TASK SET ::
1. Answer these from the testing session descriptions, one line each:
(a) In which year are the cloud computing challenges said to be less technological and more cultural and policy related?
(b) What reference architecture does Steven Woodward share?
(c) What skills does the model-based test automation framework require?
2. In the testing session descriptions, put this sentence into Spanish: "In today’s competitive marketplace, the ability to rapidly release new product features is vital."
3. Extend the testing session descriptions, beginning after their final sentence.

PASSAGE TO READ ::
──────
Ken Pugh, Net Objectives
Testing in the Cloud: Policy, Security, Privacy, and Culture

Many organizations are evaluating and migrating toward cloud computing solutions. In 2012, the challenges are less technological, and more cultural and policy related. Steven Woodward shares the National Institute of Standards for Technology (NIST) Cloud Computing Reference Architecture that forms the foundation for many organizations’ cloud initiatives. He describes the key policy, security, privacy, and cultural considerations in the context of testing in cloud computing and what cloud standards development organizations are adopting. When considering cloud computing service models, old habits need to be reassessed and refined. Testers in the cloud need to be aware of the various options and specifically where they fit in the cloud ecosystem. Cloud testing skills remain critical; however, processes, procedures, and general habits will require changes, depending on the specific cloud solution adopted.

Steven Woodward, Cloud Perspectives
Making the Most of Test Automation on an Agile Project

In today’s competitive marketplace, the ability to rapidly release new product features is vital. As we move from traditional release cycles of months and years to cycles of days and weeks, test automation approaches need rethinking. Alexander Andelkovic describes the challenges of implementing and integrating rapid test automation on an agile project. Traditional test automation tries to maintain an ever-growing regression test suite and struggles to implement automated tests of new functionality. Manual testers often lack the necessary skills to implement automated tests in a short-cycle development environment. Alexander describes a process to save time by having manual testers implement their own tests daily using a simple, model-based test automation framework that requires only basic modeling and scripting skills. Automated tests can be implemented earlier, providing valuable feedback to the project.
──────
GIVEN INFORMATION ::
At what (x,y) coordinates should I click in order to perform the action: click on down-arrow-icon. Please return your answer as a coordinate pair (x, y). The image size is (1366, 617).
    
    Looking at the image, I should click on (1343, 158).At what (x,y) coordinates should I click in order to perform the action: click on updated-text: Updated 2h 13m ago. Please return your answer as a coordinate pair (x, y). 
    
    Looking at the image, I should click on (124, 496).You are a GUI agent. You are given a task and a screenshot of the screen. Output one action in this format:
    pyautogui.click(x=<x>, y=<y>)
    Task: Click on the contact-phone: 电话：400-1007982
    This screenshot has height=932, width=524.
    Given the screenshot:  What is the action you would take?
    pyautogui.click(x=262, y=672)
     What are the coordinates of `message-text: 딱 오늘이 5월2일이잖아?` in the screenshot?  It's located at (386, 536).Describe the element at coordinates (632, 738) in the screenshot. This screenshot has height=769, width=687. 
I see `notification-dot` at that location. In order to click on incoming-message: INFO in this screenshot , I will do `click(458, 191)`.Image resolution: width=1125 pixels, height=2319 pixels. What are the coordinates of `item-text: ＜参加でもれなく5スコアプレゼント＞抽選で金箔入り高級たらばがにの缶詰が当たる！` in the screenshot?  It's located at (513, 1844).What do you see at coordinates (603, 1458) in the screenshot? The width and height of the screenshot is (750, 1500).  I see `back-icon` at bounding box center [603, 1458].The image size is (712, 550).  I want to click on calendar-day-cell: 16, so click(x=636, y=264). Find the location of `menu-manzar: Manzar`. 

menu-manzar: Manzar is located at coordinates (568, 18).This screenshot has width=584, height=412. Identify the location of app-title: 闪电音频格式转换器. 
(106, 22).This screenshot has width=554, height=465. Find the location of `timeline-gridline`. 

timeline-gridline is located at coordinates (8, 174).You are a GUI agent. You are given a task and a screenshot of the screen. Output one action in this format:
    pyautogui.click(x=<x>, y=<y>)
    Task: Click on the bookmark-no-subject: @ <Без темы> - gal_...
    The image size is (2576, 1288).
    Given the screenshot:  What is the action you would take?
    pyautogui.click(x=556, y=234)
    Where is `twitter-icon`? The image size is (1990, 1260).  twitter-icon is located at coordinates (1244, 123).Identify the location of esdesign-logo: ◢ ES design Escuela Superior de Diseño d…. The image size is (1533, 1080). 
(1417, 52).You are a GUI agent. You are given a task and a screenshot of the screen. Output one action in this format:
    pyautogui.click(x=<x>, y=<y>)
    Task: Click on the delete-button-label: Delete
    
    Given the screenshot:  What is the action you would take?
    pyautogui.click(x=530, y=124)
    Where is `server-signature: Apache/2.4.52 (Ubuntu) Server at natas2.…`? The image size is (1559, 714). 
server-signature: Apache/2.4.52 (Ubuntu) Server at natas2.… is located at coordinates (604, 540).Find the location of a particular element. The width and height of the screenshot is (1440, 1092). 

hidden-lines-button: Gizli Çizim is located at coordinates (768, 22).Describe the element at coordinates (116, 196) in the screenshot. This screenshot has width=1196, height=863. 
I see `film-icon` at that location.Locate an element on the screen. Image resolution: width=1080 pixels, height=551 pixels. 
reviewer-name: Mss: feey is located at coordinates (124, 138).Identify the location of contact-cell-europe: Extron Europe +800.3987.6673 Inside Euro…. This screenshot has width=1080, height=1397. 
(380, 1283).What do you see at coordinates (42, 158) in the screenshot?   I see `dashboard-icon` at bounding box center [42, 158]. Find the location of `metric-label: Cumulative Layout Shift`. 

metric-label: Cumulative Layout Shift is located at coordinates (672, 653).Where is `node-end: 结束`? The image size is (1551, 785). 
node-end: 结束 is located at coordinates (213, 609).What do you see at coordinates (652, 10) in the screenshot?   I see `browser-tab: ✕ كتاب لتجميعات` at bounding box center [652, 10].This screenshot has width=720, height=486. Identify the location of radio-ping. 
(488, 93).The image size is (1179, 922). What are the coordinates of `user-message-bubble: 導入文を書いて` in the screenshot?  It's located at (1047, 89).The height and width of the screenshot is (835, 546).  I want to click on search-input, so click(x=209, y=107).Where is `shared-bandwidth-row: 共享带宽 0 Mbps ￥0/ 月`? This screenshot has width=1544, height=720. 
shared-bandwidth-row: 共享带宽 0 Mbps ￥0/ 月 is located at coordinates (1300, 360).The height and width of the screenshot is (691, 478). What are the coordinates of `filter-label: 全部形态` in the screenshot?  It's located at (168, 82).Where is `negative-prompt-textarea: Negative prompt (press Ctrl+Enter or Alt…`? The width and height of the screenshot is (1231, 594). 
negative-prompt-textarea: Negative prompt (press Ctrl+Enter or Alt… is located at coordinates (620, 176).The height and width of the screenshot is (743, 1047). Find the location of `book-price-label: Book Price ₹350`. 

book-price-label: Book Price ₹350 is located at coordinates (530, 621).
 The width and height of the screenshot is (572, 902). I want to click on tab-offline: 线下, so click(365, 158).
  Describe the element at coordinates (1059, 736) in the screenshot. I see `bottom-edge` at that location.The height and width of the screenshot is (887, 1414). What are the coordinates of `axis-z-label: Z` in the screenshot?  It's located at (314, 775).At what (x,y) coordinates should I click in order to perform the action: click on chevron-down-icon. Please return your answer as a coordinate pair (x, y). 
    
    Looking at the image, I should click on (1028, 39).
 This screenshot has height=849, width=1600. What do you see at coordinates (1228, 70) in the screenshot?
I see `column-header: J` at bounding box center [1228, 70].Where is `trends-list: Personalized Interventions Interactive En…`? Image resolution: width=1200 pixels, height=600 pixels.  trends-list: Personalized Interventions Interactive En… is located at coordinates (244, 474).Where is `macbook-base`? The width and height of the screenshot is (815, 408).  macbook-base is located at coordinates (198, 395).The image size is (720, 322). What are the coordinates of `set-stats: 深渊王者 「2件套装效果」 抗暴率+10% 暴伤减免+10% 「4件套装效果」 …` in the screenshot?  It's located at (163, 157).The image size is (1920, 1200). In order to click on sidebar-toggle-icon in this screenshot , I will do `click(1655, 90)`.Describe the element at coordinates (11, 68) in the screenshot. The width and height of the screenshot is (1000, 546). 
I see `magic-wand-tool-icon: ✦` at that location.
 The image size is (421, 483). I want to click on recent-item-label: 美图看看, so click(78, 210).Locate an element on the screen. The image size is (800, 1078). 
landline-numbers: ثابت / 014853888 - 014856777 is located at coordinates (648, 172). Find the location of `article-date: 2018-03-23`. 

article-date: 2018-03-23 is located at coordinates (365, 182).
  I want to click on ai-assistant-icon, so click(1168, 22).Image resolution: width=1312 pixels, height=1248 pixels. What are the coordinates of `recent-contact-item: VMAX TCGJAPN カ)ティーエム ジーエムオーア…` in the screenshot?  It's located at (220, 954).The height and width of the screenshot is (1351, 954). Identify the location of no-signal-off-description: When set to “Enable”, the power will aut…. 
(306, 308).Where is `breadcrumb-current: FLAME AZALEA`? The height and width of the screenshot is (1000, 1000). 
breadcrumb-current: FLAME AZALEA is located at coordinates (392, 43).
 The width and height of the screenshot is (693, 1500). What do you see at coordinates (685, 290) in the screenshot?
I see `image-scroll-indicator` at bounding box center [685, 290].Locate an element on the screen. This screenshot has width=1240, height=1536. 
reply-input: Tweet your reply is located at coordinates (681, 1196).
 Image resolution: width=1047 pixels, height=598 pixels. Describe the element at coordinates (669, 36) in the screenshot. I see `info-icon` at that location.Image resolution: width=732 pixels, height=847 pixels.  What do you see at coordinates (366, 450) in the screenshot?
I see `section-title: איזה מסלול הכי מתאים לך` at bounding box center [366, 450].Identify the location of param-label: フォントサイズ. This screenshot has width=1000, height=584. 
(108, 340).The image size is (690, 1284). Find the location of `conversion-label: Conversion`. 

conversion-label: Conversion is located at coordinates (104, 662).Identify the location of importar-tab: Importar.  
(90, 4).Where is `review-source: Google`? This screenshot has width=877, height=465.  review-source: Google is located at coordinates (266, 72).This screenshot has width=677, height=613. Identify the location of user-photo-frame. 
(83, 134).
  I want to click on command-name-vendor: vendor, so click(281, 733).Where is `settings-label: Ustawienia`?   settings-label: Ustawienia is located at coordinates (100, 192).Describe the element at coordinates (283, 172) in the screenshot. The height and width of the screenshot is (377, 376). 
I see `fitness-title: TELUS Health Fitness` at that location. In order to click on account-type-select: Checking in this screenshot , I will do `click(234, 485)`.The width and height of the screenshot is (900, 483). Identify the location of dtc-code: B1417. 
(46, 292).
──────
LIST OF ANSWERS ::
1.
(a) 2012
(b) The National Institute of Standards for Technology (NIST) Cloud Computing Reference Architecture
(c) Only basic modeling and scripting skills

2. En el competitivo mercado actual, la capacidad de lanzar rápidamente nuevas funciones de producto es vital.

3.
Alexander Andelkovic, Spotify
Building a 21st Century Test Automation Framework

Customers in today’s Web 2.0 world expect rapid releases of feature-rich applications that just work. Keeping up with such a paradigm change requires test organizations to focus heavily on test automation. Also required is the ability to deal with a test environment that has multiple teams simultaneously working on different areas of a product. Of increasing importance are parallelism, pipelining, and using machine intelligence to sort through the noise and find real defects in products. Clark Malmgren shares how Comcast has increased throughput of their tests by running them in parallel across multiple set-top boxes and pipelining tests to minimize downtime during a test run. Learn how to maximize your testers’ time by harnessing the power of machine intelligence to identify which test failures are real and which are the result of other issues-and allow your team to focus its limited time on what really matters.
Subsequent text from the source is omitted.